- First tankōbon volume cover of the manga adaptation

立ち飲み居酒屋でクーデレダウナー系女子大生が隣に来る話 (Tachinomi Izakaya de Kuudere Daunā-kei Joshidaisei ga Tonari ni Kuru Hanashi)
- Genre: Romantic comedy
- Written by: Sorinokoshi
- Published by: Kakuyomu
- Original run: March 31, 2024 – present
- Written by: Sorinokoshi
- Illustrated by: Taichi Ōkubo
- Published by: Square Enix
- English publisher: NA: Square Enix;
- Imprint: Gangan Comics Up!
- Magazine: Manga Up!
- Original run: August 22, 2025 – present
- Volumes: 2

= Unwinding with the Aloof Girl at the Standing Bar =

Japanese web novel series

Unwinding with the Aloof Girl at the Standing Bar (立ち飲み居酒屋でクーデレダウナー系女子大生が隣に来る話, Tachinomi Izakaya de Kuudere Daunā-kei Joshidaisei ga Tonari ni Kuru Hanashi) is a Japanese web novel series written by Sorinokoshi. It began serialization on Kadokawa Corporation's Kakuyomu website in March 2024. A manga adaptation illustrated by Taichi Ōkubo began serialization on Square Enix's Manga Up! manga website in August 2025.

==Synopsis==
Seiya Tonami is an office worker who routinely gets drinks at his favorite standing bar on Fridays. One day, he helps out a female college student named Ryou Himi from unwanted sexual advances, and they end up becoming drinking buddies.

==Publication==
Written by Sorinokoshi, Unwinding with the Aloof Girl at the Standing Bar began serialization on Kadokawa Corporation's Kakuyomu website on March 31, 2024. A manga adaptation illustrated by Taichi Ōkubo began serialization on Square Enix's Manga Up! manga website on August 22, 2025. The manga's chapters have been compiled into two tankōbon volumes as of June 2026.

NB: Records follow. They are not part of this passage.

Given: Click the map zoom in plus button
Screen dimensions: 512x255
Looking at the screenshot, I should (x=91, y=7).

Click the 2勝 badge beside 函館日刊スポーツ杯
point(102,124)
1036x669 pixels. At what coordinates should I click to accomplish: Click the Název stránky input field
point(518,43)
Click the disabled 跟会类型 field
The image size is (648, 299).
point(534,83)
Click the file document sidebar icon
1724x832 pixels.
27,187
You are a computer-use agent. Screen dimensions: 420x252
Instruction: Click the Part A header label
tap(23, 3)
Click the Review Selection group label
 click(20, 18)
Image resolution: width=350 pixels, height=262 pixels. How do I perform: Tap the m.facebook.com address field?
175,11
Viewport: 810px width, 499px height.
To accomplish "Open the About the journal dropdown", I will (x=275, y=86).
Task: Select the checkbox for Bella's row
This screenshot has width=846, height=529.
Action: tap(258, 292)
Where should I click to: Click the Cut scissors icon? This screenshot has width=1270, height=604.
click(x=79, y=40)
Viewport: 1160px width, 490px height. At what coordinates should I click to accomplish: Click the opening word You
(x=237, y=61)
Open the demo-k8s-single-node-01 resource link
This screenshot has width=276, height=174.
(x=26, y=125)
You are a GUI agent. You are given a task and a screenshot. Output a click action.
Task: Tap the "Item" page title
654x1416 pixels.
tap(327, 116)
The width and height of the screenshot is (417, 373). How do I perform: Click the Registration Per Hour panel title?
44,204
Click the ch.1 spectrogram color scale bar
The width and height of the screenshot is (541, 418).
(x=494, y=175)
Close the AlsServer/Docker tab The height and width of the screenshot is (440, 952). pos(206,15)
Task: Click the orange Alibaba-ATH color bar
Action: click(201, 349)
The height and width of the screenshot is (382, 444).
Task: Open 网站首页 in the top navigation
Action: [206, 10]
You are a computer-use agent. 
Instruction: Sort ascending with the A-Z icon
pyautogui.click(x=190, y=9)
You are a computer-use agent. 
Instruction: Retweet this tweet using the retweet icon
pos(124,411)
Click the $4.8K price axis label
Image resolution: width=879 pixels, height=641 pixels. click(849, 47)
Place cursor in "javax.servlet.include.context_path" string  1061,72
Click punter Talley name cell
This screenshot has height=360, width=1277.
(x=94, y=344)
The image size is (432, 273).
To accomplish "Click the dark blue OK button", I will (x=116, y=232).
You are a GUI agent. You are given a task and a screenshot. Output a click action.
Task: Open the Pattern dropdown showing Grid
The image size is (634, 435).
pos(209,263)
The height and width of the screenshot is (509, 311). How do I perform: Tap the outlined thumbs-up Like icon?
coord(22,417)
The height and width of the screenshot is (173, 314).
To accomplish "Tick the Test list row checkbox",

The series' chapters are published in English on Square Enix's Manga Up! Global app.

| No. | Release date | ISBN |
|---|---|---|
| 1 | February 6, 2026 | 978-4-301-00310-6 |
| 2 | June 5, 2026 | 978-4-301-00560-5 |

==Reception==
The series was ranked 20th in the web category at the twelfth Next Manga Awards in 2026.